While Chet Atkins is justly recognized as a key architect of the Nashville country-pop sound, even relatively late in his career he would take some opportunities to return to his folksier roots. Such was the case with a couple of collaborations he embarked on with fellow guitar greats
Merle Travis, on 1974's
The Atkins-Travis Traveling Show, and
Doc Watson, on 1980's Reflections. Both are combined onto one 57-minute disc on this Australian CD reissue. A little surprisingly, although Atkins and
Travis had played together before the January 1974 session resulting in
The Atkins-Travis Traveling Show, they'd never done so for an official release. With producer
Jerry Reed (himself no small country guitar legend) adding rhythm guitar on a few tracks, the duo ran through some old favorites ("Muskrat Ramble," "Cannonball Rag,"

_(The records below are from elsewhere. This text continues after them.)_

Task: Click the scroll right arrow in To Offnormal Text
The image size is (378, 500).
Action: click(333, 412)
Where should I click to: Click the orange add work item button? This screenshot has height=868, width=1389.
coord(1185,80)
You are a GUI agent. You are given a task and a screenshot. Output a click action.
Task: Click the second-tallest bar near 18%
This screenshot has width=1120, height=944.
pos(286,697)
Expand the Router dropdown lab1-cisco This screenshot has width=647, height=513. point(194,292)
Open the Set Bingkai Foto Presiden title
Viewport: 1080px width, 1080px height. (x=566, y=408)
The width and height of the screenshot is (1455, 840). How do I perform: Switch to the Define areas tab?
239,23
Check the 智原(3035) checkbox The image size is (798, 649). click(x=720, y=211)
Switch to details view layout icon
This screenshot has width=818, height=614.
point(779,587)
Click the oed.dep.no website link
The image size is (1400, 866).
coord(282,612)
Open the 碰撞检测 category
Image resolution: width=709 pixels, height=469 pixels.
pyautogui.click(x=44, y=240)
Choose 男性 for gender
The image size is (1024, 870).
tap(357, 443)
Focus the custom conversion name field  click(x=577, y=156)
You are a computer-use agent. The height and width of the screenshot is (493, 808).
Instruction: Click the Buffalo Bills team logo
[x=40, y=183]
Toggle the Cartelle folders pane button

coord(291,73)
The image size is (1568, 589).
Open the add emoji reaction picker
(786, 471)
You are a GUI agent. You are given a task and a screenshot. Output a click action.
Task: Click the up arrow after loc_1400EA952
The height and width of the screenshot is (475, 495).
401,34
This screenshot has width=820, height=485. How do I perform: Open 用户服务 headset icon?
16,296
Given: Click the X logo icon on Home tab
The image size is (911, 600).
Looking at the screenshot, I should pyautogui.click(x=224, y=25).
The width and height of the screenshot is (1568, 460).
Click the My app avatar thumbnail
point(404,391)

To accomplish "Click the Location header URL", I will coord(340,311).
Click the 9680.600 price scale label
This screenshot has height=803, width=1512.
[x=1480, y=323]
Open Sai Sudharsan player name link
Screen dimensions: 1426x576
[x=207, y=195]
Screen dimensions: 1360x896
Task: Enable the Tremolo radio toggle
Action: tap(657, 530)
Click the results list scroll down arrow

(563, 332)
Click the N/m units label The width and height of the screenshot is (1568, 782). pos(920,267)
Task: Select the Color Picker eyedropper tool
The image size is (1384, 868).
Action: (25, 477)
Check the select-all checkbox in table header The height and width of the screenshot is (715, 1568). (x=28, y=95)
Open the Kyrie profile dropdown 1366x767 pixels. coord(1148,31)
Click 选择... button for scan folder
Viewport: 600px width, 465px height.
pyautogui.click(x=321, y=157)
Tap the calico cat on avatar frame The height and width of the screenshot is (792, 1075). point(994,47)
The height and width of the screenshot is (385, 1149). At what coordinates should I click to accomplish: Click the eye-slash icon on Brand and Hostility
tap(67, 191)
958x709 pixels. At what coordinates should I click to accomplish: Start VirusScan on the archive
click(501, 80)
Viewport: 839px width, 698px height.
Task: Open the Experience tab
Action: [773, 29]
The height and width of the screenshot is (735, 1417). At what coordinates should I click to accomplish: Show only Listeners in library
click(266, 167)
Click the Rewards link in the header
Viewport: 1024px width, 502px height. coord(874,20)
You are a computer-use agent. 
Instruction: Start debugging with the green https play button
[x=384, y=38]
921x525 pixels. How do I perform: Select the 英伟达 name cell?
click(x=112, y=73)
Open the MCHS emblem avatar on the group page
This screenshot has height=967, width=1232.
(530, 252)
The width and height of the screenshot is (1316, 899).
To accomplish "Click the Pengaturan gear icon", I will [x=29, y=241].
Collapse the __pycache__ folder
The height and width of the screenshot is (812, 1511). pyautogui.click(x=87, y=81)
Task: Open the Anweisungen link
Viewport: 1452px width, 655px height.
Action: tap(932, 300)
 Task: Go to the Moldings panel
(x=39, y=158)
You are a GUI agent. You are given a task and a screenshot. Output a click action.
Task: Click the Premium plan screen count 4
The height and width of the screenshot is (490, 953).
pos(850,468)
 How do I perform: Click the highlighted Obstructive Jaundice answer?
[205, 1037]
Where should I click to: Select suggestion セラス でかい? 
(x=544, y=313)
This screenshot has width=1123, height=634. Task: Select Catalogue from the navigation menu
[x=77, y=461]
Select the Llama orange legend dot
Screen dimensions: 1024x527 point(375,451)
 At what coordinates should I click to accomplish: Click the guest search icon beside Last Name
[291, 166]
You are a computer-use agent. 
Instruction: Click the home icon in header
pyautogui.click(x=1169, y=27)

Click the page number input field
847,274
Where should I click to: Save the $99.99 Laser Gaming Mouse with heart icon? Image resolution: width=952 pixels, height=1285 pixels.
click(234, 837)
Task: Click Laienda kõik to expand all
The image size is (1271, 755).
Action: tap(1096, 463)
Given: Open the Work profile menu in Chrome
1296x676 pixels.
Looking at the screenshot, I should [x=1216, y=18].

Travis' own "Nine Pound Hammer"), pop standards ("Who's Sorry Now"), and even a couple
Shel Silverstein songs on this low-key album. Neither Atkins nor
Travis had anything to prove by the time this pairing rolled around, and there's something of an "old friends getting together for the heck of it" feel to both their picking and their relaxed, almost nonchalant occasional vocals. It was a refreshingly plain production for a time when the country scene in which Atkins and
Travis had started as youngsters was getting pretty slick. At the same time, there's a lack of ambition to the endeavor that makes it a secondary curiosity in both men's catalogs, and certainly not one of the top places to start as showcases for their formidable abilities. The same can be said of Reflections, but Atkins' partner sounds a little more animated on this album, even though this Atkins-
Watson session shares a similar "just two pals pickin'" vibe (and though the band is fuller, with rhythm guitar, bass, and percussion backing the pair's guitars and vocals). Atkins and
Watson wrote most of the material on Reflections, and it adequately displays both men's formidable instrumental skills in the folk-country style. The self-conscious "Me and Chet Made a Record" skirts novelty territory, and like the other tracks sporting vocals, reveals Atkins' fairly severe limitations in that department, as does their cover of
the Delmore Brothers' "You're Gonna Be Sorry."